If you are just going to be using it for background listening it is fine IMO...You can always hookup a bigger amp for the rooms you want more power for though. I would look at the less expensive Russound I linked, and check to see if it can also handle external amps as it seems to be a very good price. The expensive part is the keypads.


----------



## CTSNicholas (Sep 7, 2012)

ellisr63 said:


> If you are just going to be using it for background listening it is fine IMO...You can always hookup a bigger amp for the rooms you want more power for though. I would look at the less expensive Russound I linked, and check to see if it can also handle external amps as it seems to be a very good price. The expensive part is the keypads.


I don't mind background music but I'd like the ability to push 40 or 60 RMS since it's just one speaker per room and I have young friends who care more about dB than quality. :dontknow:

I don't mind a basic turn volume knob over a fancy keypad, so if there are savings there, I'd take them. I was thinking most multi zone amps do 40 RMS or 60 RMS, maybe I was only looking at multi 'channel' and not multi zone.


----------



## Wayne A. Pflughaupt (Apr 13, 2006)

CTSNicholas said:


> I have heard of the 70 volt system, but the volume is normally adjusted on that transformer that goes with the speaker instead of a volume knob. I'm afraid the knob would impede with the transformer.


Actually it’s the wattage that’s adjusted at the transformer, which of course affects the volume. However, you can use outboard volume controls with 70-volt.

Regards, 
Wayne


----------



## tonyvdb (Sep 5, 2007)

CTSNicholas said:


> That's a decent price. Question though, since I don't have Left and Right 'channels'...what is the 12 channel going to play out to be like? See, I ran wire for 1 speaker centrally located in each room. Office, Master Bath, Main Bath, Living Room, Kitchen, and Patio. Do I just run the set of wire to 1 side (L or R)


Most receivers have a mono setting but I'm not sure if that would play on all channels or just across the front.


----------



## Andre (Feb 15, 2010)

If sound volume is an issue (decibels) you should look more at the size of the speaker then that of the amp. You may find it counterintuitive but a 100watt amp pushing a 5" speaker may not end up sounding as good as an 8" with a 40 watt amp. Also how securely the speaker is mounted may make a difference.


----------



## CTSNicholas (Sep 7, 2012)

Wayne A. Pflughaupt said:


> Actually it’s the wattage that’s adjusted at the transformer, which of course affects the volume. However, you can use outboard volume controls with 70-volt.
> 
> Regards,
> Wayne


Right, that's what I meant by adjusted at the transformer...the system I played with had a standard 8ohm speaker, forgot the rms, and then the transformer with a range of .5W to 10W with about 5 different choices. To adjust the volume of the individual speaker I had to unwire and wire back to a different lead. I want to avoid that, but also have something for a long time, so I want something that won't slowly cause the transformer to fail. I have had to replace 2 on some speakers only after a year but that may be the amp's fault not the transformer. Do you suggest using a volume knob *as* the transformer? (sounds pricey, but easier to replace than pulling a speaker once installed) or do you recommend a certain transformer for my situation that I just leave on the max wattage selection and run a standard volume knob to adjust the level?



tonyvdb said:


> Most receivers have a mono setting but I'm not sure if that would play on all channels or just across the front.

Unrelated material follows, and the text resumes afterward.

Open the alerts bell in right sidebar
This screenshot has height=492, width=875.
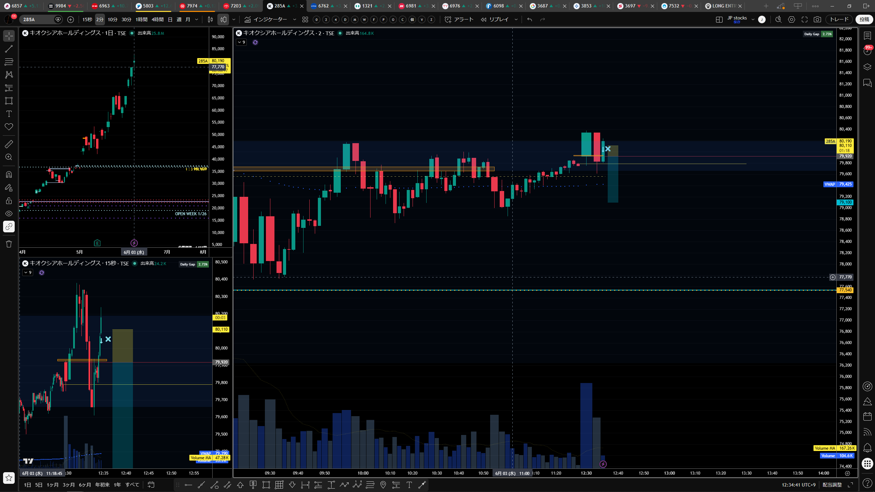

Not sure what you mean by front, since this isn't a multi channel room such as Front left, front right, center, rear etc...each room will be it's own zone. All playing the same source audio, but with a single speaker in mono instead of a single speaker in stereo as I didn't run 4 conductor wire like I probably could have easily done at the time! I know some amps can bridge left and right audio, so I'm guessing that's what I need to find.



Andre said:


> If sound volume is an issue (decibels) you should look more at the size of the speaker then that of the amp. You may find it counterintuitive but a 100watt amp pushing a 5" speaker may not end up sounding as good as an 8" with a 40 watt amp. Also how securely the speaker is mounted may make a difference.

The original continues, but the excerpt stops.